Edit the rows below so that every "Screen dimensions" becomes "Screen size", and leave everything else untouched.

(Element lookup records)
◇ ◇ ◇ ◇ ◇
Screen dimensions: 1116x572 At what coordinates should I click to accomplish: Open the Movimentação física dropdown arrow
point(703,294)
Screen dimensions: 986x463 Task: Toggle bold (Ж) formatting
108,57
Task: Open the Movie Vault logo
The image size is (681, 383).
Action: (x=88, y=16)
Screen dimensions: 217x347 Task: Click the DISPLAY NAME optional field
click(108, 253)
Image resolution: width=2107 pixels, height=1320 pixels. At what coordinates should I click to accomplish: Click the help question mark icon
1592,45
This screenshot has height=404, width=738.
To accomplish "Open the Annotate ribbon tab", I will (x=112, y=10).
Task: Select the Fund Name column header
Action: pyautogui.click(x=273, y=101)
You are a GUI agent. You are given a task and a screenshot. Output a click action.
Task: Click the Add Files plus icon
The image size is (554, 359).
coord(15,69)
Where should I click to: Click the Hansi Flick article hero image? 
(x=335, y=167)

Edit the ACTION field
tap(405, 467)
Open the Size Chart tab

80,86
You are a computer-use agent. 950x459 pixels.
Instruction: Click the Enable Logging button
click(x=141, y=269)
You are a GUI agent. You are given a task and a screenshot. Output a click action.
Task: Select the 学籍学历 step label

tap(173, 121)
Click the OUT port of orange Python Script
◇ ◇ ◇ ◇ ◇
** Answer to the exercise **
Screen size: 1116x572 At what coordinates should I click to accomplish: Open the Movimentação física dropdown arrow
point(703,294)
Screen size: 986x463 Task: Toggle bold (Ж) formatting
108,57
Task: Open the Movie Vault logo
The image size is (681, 383).
Action: (x=88, y=16)
Screen size: 217x347 Task: Click the DISPLAY NAME optional field
click(108, 253)
Image resolution: width=2107 pixels, height=1320 pixels. At what coordinates should I click to accomplish: Click the help question mark icon
1592,45
This screenshot has height=404, width=738.
To accomplish "Open the Annotate ribbon tab", I will (x=112, y=10).
Task: Select the Fund Name column header
Action: pyautogui.click(x=273, y=101)
You are a GUI agent. You are given a task and a screenshot. Output a click action.
Task: Click the Add Files plus icon
The image size is (554, 359).
coord(15,69)
Where should I click to: Click the Hansi Flick article hero image? 
(x=335, y=167)

Edit the ACTION field
tap(405, 467)
Open the Size Chart tab

80,86
You are a computer-use agent. 950x459 pixels.
Instruction: Click the Enable Logging button
click(x=141, y=269)
You are a GUI agent. You are given a task and a screenshot. Output a click action.
Task: Select the 学籍学历 step label

tap(173, 121)
Click the OUT port of orange Python Script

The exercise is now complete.